Few weeks ago I came across web scraping. Found the subject intriguing with numerous life applications.
I researched a bit and there are a lot of applications and frameworks one can use to quickly make an app that can scrape data off websites.
Ones that I tried and experimented a little are:
Nokogiri: Ruby Based framework
A ruby based framework, quick and easy to learn. And more importantly it just works.
In a short time, I was able to make a quick script that could scrape data off craigslist and spit it out to a csv file. Even take screenshots. This can be great for testing teams.
Nightmare.js & Horseman.js
I came across these two great frameworks where you can get to quickly scrape information without much coding. For example a standard pseudo code would look like:
Open a page
Open a link
Get information of an element
Take a screenshot
Close the page
While I was working on these two I came across another library called
phantom.js. Apparently, both
horseman.js are based on
phantom.js. So I decided why not just work directly on
phantom.js. I’ll need to write a few more lines of code but then it will give me greater flexibility in performing operations. And I was right.
So I started working on
phantom.js. And it’s a killer. A bit on how it works- phantom.js basically a headless web browser -one that can be run in a terminal. And it can do everything that a web browser can do. Neat.

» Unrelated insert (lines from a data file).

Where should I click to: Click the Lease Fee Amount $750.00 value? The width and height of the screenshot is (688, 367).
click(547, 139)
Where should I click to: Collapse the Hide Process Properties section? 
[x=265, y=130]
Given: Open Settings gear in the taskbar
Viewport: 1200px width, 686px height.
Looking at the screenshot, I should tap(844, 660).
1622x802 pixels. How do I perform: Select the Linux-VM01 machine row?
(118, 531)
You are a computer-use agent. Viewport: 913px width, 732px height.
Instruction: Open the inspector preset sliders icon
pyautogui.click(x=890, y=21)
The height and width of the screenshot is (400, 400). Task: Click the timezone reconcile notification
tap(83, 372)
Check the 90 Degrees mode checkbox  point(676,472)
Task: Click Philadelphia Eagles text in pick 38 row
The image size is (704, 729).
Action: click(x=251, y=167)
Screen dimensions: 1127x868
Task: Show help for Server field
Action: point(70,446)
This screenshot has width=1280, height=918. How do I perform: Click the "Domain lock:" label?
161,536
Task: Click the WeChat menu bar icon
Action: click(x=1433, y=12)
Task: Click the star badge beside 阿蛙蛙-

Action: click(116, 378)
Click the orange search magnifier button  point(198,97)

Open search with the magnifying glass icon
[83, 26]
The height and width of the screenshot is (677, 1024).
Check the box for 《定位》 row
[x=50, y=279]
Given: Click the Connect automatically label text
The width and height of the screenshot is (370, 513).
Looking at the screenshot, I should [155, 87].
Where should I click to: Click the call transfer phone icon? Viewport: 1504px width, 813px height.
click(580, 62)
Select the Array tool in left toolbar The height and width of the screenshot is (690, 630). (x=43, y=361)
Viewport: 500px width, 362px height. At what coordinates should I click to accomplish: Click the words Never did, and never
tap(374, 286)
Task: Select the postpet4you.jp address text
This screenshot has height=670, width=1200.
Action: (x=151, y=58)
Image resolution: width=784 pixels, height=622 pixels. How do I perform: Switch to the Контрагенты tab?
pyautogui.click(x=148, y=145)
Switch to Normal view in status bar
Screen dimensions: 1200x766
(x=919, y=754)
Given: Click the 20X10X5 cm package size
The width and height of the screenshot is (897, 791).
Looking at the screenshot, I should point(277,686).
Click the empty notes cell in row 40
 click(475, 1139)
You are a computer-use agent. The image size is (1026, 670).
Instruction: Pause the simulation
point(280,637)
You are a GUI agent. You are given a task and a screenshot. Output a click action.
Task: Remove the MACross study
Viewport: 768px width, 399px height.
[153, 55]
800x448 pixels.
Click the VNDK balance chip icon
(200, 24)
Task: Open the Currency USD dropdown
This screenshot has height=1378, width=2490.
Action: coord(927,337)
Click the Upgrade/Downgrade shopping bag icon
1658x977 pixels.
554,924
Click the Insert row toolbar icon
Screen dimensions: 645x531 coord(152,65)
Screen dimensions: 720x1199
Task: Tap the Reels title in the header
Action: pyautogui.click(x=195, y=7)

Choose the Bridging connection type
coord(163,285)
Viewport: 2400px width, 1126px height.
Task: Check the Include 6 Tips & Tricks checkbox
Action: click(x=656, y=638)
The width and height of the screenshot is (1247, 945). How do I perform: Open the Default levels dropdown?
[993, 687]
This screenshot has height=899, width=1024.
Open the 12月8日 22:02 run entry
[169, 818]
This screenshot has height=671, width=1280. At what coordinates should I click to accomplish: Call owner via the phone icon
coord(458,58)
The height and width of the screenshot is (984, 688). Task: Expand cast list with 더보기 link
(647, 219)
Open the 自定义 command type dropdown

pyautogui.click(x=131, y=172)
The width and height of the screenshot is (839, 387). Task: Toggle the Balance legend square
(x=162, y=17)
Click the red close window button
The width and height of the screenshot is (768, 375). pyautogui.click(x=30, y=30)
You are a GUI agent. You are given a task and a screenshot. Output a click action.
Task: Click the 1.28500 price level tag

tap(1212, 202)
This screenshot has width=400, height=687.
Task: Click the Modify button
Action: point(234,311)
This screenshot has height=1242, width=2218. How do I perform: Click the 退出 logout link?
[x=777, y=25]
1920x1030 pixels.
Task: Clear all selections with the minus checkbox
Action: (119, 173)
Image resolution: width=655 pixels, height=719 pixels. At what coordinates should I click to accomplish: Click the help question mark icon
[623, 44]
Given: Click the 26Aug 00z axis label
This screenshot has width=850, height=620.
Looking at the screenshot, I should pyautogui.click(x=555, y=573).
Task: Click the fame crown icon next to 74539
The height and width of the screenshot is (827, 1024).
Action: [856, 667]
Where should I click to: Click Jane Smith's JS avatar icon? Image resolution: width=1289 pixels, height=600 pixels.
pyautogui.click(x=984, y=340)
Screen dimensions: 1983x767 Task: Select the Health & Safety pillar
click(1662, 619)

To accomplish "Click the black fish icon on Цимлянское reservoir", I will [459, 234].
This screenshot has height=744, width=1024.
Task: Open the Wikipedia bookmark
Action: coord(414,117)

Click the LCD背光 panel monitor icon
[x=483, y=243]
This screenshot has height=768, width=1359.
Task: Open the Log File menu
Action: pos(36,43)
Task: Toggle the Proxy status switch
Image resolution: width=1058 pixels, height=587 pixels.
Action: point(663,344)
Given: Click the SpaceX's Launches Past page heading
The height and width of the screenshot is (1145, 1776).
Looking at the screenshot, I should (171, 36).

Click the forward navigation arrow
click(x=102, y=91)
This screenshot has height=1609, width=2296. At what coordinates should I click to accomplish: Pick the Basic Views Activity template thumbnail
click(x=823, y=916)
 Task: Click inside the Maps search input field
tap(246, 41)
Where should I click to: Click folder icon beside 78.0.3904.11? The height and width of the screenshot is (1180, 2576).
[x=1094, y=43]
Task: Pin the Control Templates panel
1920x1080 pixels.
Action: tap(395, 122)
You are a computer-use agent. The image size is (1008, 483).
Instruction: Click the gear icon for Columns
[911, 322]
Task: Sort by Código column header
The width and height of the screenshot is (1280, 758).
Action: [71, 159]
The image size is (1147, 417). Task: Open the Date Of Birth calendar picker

What I wanted phantom.js to do is to to scrape information about products and product – prices off an an e-commence site, something like bigbasket.com. And since this site uses dynamically generated content, I had chosen the correct framework. I made a pseudo code for the project
* Get the links of the products for which I wanted to scrape name and prices
* I save these links in database. (I saved it in a csv file)
* Go to each link and save product, price and unit of measurement (I saved it in a csv)
and started to work on it. The final code is on Github.